_Extract:_
- Born: January 13, 1896 Pittsburgh, Pennsylvania
- Died: July 6, 1944 (aged 48) Staten Island, New York
- Occupation(s): Screenwriter, actor

= David Silverstein =

American screenwriter

David Silverstein (January 13, 1896 – July 6, 1944) was an American screenwriter and journalist who worked at MGM, Universal, and Columbia in the 1930s and 1940s.

== Biography ==
Silverstein was born in Pittsburgh, Pennsylvania, to Nathan Silverstein and Minnie Grobstein. His parents were Jewish Russian immigrants.

Silverstein served in the military during World War I, and he worked as a journalist before beginning his career in Hollywood. His first credit as a scenario writer came in 1932 with the release of Hatta Marri. He would go on to write 24 films over the course of his career.

_Required actions:_
(A) Write out the part of the David Silverstein biography that opens with the words "Silverstein served in" and closes with "of his career.", switching "journalist" to "reporter".
(B) Carry on the David Silverstein biography from its last sentence.

_Listed entries:_
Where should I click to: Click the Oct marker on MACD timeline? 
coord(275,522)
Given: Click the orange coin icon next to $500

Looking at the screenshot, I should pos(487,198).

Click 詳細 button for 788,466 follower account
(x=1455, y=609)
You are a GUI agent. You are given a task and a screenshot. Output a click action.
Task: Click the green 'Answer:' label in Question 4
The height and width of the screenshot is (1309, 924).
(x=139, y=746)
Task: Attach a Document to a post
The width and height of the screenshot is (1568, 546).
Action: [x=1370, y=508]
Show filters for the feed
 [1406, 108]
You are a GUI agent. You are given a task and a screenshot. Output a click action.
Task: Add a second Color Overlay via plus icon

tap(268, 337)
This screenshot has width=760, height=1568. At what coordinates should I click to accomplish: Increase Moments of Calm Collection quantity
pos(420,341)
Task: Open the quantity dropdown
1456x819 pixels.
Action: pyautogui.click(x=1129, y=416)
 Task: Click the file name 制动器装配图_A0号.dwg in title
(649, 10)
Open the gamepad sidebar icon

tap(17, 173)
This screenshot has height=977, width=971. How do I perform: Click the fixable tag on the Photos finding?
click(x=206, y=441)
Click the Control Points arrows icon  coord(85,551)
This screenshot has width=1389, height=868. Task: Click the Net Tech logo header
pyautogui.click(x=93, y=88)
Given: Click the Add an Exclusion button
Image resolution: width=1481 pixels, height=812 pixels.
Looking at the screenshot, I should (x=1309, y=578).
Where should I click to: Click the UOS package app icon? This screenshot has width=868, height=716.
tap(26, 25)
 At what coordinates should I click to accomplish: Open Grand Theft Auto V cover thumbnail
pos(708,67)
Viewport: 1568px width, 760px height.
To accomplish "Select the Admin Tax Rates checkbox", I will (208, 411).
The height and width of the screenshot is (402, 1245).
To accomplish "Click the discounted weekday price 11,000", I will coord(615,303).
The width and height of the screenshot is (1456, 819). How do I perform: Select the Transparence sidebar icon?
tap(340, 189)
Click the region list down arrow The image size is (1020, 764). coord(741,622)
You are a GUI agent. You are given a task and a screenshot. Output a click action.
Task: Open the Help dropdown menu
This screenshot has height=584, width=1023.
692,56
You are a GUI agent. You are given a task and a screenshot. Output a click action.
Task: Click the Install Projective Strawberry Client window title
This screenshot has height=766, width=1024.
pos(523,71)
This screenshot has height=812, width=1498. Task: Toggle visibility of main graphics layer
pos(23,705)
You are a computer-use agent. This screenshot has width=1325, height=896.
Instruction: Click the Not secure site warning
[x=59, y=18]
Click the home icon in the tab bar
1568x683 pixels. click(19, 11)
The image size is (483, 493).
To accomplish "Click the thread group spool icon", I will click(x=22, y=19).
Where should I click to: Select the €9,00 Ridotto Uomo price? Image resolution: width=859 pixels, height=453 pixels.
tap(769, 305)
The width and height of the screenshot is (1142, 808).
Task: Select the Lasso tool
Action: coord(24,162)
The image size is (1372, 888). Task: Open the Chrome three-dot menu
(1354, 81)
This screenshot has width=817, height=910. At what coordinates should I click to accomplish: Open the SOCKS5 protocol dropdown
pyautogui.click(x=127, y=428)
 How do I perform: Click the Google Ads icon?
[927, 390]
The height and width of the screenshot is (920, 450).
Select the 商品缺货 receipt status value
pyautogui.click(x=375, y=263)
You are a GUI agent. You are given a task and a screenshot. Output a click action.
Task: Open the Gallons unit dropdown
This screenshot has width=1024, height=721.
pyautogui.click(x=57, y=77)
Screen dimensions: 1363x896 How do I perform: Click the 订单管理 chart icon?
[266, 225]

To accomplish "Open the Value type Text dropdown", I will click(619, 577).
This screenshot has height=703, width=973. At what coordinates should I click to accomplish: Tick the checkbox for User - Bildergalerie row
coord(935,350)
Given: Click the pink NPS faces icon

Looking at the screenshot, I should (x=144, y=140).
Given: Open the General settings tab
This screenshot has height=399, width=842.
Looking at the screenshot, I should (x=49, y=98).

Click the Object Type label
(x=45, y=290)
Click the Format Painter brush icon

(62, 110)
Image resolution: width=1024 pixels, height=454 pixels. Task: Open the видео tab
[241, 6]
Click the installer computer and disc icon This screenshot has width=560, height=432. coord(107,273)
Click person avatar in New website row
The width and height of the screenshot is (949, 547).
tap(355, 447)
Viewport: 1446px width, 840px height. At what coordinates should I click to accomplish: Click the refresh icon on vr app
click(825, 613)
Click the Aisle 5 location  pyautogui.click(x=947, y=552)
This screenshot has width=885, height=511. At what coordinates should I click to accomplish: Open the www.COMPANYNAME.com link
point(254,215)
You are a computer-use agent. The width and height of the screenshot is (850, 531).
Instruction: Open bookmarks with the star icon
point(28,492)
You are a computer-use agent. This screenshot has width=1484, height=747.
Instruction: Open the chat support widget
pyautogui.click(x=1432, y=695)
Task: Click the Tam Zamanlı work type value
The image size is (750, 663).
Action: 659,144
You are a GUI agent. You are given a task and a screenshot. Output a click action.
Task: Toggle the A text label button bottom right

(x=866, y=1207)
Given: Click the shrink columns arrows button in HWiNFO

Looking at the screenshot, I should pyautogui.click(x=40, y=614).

_The answers:_
(A)
Silverstein served in the military during World War I, and he worked as a reporter before beginning his career in Hollywood. His first credit as a scenario writer came in 1932 with the release of Hatta Marri. He would go on to write 24 films over the course of his career.

(B)
Silverstein joined the Army Signal Corps during World War II in 1941; he joined other Columbia scenarists in writing training films at the Film Lab in Fort Monmouth, New Jersey. He died of injuries received in action in 1944, and was awarded a Purple Heart posthumously. He was survived by his wife, Alice, and their son.

== Selected filmography ==

- Career Girl (1944)
- Sabotage Squad (1942)
- I Killed That Man (1941)
- The Kid from Kansas (1941)
- Mystery Ship (1941)
- Melody and Moonlight (1940)
- Should a Girl Marry? (1939)
- Almost a Gentleman (1939)
- Saturday's Heroes (1937)
- You Can't Beat Love (1937)
- 15 Maiden Lane (1936)
- Ticket to Paradise (1936)
- Dancing Feet (1936)
- Streamline Express (1935)
- Woman Wanted (1935)
- The Scarlet Letter (1934)
- King Kelly of the U.S.A. (1934)
- Manhattan Love Song (1934)
- Unknown Blonde (1934)
- The Devil's Mate (1933)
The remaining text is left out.